Risk assessments of ASFV incursions focus on pathways that include the movement of live pigs, pig products (mostly pork), movement of people, feed and wild pigs. In the case of the ASF threat to Australia, the introduction of this virus via live pigs – domestic or wild – appears unlikely because of Australia’s isolation and quarantine restrictions, in contrast to its spread throughout mainland Asia. And given the nature and distances involved in transportation, introduction via people as vectors and feed appears less likely. The greatest risk appears to be the illegal import of pork products. This is why a strong regulatory and surveillance system to control and monitor pig products imported into Australia is important. A program to test pork products seized at international airports and mail centres was initiated in 2018 by the Australian Government. During the period 2018–2019 there were a total of 853 samples tested, and 248 (29%) samples were found to contain ASFV fragments.10 Although this does not necessarily suggest that the material was contaminated with live virus, it does indicate that illegally imported food is a risk pathway.
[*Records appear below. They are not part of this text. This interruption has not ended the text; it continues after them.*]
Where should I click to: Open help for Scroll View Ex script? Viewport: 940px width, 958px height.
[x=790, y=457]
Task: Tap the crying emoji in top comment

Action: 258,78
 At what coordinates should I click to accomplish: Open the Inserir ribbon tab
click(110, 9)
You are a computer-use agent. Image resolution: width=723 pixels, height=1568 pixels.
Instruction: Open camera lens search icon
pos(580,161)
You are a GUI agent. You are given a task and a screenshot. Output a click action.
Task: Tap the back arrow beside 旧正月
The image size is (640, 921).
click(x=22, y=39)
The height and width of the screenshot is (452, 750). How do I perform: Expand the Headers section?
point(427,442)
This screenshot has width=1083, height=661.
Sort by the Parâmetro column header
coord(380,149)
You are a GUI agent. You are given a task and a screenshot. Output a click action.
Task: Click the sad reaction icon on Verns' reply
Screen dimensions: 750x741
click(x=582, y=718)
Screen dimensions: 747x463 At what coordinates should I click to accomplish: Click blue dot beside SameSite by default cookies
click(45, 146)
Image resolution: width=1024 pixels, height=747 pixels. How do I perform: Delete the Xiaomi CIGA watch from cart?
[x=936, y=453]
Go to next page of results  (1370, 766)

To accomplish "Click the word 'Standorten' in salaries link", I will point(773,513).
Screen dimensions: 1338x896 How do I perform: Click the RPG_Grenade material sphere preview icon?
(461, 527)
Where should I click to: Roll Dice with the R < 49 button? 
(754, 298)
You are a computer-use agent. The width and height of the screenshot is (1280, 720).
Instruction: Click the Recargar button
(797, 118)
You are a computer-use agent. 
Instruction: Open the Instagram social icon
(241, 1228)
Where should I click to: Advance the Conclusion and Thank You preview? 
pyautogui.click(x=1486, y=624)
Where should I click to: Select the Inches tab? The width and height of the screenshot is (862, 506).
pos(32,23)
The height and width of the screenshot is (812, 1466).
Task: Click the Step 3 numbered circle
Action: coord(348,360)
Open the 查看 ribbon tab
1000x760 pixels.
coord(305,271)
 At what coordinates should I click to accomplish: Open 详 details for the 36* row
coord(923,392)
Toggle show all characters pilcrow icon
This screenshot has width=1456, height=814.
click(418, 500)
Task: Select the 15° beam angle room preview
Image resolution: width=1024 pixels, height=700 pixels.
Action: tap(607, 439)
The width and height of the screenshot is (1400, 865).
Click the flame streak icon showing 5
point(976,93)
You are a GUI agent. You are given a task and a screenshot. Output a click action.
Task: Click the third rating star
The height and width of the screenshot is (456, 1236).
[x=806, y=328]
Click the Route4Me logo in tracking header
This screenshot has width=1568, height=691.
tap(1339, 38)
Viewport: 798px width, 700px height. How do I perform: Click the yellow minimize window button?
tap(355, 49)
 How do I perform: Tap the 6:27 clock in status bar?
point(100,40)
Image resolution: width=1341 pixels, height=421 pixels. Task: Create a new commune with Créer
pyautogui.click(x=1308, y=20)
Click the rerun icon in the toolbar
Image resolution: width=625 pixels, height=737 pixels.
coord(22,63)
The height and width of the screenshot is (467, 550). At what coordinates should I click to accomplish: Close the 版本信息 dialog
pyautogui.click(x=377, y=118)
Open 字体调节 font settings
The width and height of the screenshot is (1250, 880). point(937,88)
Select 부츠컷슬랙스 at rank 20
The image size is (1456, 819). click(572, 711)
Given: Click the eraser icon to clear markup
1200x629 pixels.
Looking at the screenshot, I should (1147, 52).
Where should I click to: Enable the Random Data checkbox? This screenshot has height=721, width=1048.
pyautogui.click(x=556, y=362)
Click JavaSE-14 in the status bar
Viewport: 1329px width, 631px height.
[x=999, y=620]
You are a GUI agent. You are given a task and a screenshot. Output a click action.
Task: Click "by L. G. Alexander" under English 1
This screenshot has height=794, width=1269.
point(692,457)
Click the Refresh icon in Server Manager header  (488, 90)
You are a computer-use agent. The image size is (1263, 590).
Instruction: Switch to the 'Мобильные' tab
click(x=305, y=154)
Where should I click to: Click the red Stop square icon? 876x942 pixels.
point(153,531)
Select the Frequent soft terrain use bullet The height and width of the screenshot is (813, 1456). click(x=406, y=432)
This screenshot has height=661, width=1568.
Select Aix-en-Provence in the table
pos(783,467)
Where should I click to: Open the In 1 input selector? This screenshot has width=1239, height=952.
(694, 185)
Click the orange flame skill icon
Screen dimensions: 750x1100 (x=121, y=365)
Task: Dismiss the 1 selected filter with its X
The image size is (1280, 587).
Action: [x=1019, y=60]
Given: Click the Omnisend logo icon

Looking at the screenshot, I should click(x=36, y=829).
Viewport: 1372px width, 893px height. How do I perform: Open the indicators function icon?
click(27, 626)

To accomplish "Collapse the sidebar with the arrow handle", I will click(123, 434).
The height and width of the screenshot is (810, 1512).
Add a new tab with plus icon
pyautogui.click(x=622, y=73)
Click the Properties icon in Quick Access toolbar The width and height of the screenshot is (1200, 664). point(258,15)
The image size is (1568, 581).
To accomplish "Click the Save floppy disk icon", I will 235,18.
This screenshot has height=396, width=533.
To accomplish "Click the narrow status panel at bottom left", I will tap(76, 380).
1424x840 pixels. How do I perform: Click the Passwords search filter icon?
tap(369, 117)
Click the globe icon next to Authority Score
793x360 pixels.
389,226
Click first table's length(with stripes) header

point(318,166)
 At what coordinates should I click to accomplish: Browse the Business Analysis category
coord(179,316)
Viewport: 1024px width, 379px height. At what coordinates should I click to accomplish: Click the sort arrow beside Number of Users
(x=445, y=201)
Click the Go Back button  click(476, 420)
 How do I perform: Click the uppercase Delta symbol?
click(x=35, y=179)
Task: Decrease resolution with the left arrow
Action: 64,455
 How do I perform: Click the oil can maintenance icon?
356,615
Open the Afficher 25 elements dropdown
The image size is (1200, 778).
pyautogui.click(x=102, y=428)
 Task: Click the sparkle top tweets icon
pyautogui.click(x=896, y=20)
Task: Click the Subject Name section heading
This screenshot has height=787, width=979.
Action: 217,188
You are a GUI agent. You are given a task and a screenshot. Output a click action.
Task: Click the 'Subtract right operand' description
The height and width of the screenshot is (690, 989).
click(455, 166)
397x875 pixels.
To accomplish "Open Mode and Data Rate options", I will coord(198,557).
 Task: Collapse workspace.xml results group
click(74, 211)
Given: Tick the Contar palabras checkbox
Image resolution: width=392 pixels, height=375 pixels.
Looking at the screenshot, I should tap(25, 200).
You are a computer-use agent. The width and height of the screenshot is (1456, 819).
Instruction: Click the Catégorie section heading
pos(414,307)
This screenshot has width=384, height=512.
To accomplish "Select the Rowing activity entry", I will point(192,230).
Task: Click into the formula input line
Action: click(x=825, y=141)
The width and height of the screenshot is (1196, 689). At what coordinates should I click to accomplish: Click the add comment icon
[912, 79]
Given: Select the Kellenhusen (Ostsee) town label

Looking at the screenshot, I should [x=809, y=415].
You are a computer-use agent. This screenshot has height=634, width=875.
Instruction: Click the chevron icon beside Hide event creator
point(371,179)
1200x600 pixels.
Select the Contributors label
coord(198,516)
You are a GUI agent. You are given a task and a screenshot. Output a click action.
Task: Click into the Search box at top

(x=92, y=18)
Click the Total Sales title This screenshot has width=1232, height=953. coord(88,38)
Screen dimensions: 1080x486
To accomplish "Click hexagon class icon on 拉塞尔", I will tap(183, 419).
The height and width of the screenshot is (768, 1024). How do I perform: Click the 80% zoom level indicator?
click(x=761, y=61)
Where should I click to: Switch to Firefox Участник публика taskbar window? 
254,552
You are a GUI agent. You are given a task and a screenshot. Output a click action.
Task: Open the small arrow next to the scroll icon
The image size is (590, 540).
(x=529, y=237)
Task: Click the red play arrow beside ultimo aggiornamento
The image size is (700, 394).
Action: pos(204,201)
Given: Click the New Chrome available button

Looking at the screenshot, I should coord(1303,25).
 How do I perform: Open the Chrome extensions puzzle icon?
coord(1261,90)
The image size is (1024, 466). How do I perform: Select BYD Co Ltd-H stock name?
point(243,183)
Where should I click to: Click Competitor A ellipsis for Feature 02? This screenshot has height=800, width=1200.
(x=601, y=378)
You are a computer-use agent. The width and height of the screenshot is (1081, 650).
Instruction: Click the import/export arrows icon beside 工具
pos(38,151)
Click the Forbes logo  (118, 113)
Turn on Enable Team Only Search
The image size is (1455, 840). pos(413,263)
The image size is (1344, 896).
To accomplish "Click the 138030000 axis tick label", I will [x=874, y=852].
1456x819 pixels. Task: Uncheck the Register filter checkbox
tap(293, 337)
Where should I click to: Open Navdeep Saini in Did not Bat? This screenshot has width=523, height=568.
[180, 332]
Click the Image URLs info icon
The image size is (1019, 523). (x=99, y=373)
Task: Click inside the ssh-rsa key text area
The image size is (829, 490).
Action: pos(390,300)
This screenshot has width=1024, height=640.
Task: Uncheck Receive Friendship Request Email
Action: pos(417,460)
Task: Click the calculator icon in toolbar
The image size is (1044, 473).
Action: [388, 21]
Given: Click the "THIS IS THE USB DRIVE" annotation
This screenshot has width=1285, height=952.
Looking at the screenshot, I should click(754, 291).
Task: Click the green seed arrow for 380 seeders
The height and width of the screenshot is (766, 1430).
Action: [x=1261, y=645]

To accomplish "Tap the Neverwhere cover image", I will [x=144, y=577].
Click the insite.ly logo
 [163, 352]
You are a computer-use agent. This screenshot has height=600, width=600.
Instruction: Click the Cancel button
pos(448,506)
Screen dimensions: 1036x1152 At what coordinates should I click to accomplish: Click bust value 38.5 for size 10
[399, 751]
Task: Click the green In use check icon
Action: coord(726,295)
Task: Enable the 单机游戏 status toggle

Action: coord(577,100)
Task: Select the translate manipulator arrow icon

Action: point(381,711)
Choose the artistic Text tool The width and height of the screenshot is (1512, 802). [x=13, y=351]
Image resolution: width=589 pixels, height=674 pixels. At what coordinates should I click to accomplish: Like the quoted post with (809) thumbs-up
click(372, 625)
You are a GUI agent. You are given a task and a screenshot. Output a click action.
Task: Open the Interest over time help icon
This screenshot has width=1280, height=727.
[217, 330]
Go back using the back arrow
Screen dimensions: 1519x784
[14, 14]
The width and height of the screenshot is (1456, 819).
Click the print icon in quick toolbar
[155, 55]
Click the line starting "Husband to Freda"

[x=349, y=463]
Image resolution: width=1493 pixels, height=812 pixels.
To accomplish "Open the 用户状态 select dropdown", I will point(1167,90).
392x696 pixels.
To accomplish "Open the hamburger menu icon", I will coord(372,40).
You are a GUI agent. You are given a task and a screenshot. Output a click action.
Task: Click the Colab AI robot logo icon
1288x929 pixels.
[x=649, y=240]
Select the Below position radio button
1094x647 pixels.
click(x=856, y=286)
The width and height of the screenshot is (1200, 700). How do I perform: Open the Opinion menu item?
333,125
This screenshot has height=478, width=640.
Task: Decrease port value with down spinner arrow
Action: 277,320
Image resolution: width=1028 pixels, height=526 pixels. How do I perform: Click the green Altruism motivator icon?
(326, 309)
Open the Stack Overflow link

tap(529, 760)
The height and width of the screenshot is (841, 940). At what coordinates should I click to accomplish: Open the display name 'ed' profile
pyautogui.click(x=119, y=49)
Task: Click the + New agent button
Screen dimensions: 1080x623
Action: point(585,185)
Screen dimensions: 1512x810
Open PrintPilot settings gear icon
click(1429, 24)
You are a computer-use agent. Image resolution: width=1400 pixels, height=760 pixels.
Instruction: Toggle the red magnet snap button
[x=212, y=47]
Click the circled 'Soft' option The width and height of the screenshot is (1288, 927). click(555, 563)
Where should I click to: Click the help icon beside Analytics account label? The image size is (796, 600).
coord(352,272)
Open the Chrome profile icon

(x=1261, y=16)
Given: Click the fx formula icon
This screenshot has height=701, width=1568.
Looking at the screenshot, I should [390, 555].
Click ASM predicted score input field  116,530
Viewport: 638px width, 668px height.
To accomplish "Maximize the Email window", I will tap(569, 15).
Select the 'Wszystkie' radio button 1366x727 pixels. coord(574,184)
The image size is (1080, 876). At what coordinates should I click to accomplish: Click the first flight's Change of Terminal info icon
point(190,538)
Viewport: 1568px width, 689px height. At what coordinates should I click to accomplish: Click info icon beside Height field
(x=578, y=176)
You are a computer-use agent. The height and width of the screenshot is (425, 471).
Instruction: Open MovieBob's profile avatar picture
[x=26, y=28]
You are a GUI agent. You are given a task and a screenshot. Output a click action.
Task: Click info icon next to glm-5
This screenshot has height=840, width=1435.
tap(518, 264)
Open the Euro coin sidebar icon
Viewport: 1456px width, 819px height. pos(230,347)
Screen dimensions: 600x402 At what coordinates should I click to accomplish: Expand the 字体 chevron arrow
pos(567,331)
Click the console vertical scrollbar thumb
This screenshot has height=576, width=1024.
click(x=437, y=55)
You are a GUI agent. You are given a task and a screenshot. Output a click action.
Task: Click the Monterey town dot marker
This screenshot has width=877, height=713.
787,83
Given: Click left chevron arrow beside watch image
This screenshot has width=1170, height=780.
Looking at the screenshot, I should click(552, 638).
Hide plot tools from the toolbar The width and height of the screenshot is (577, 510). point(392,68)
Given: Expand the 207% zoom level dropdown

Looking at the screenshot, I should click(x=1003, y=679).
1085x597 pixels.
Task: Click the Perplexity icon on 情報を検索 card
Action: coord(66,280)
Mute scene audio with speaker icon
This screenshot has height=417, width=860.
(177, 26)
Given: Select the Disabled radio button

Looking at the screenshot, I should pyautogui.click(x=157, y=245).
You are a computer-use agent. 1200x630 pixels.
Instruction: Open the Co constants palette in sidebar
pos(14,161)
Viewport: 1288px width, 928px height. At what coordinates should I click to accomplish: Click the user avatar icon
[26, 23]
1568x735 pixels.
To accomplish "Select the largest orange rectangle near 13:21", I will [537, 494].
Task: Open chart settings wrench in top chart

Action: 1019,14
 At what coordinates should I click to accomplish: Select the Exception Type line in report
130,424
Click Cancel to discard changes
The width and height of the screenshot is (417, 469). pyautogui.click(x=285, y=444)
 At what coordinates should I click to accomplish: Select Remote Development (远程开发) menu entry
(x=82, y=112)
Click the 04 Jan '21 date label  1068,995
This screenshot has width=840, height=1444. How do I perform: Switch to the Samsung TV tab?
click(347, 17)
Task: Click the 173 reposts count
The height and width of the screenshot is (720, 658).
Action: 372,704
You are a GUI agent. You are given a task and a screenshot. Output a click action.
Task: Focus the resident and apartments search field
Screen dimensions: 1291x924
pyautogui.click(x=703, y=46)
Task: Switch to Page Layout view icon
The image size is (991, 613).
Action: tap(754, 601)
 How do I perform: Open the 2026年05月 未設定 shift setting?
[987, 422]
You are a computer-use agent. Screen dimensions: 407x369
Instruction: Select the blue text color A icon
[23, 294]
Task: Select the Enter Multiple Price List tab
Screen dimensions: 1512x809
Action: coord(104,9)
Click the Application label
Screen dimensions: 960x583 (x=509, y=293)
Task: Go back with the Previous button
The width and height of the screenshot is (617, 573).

To put this in perspective, between 5 November 2018 and 31 October 2020 there was more than 43 tonnes of pork products carried by air travellers entering Australia that was intercepted.11 In addition, the final step in such a disease introduction pathway – exposure of domestic and wild pigs to contaminated food – is critical to control. For example, swill feeding is banned. Also, there are ongoing efforts to improve surveillance and reporting,11 as timely detection of an incursion is critical in eradicating the disease via a stamping out response. For example, an online training resource (Fig. 1) was recently released.12


Fig. 1.  An emergency animal disease surveillance online training module for African swine fever (https://eadonline.com.au/modules/pigs/sampling_for_disease_exclusion.html).
Click to zoom

The wild pig problem remains. Although in most situations wild pigs do not appear to play an important role in ASFV maintenance, Australia has a very large feral pig population and how ASFV might behave within our unique environment is unknown. Disease spread modelling based on field data collection (Fig. 2) has been undertaken on both classical swine disease and foot-and-mouth disease in northern Australia.13,14 Like ASF, both of these are serious transboundary animal diseases that currently do not exist in Australia. These studies suggest that feral pigs could be infected, which could create issues in disease eradication efforts and demonstration of freedom from disease. The control of feral pigs in Australia has not been highly successful. If feral pig populations become endemically infected with one or more of these transboundary diseases, then compartmentalisation (whereby domestic pig production can be considered separate from feral pig populations) would be highly challenging. The example of The Republic of Korea, where wild boar appear to be capable of maintaining the circulation of ASFV, is a situation well worth considering.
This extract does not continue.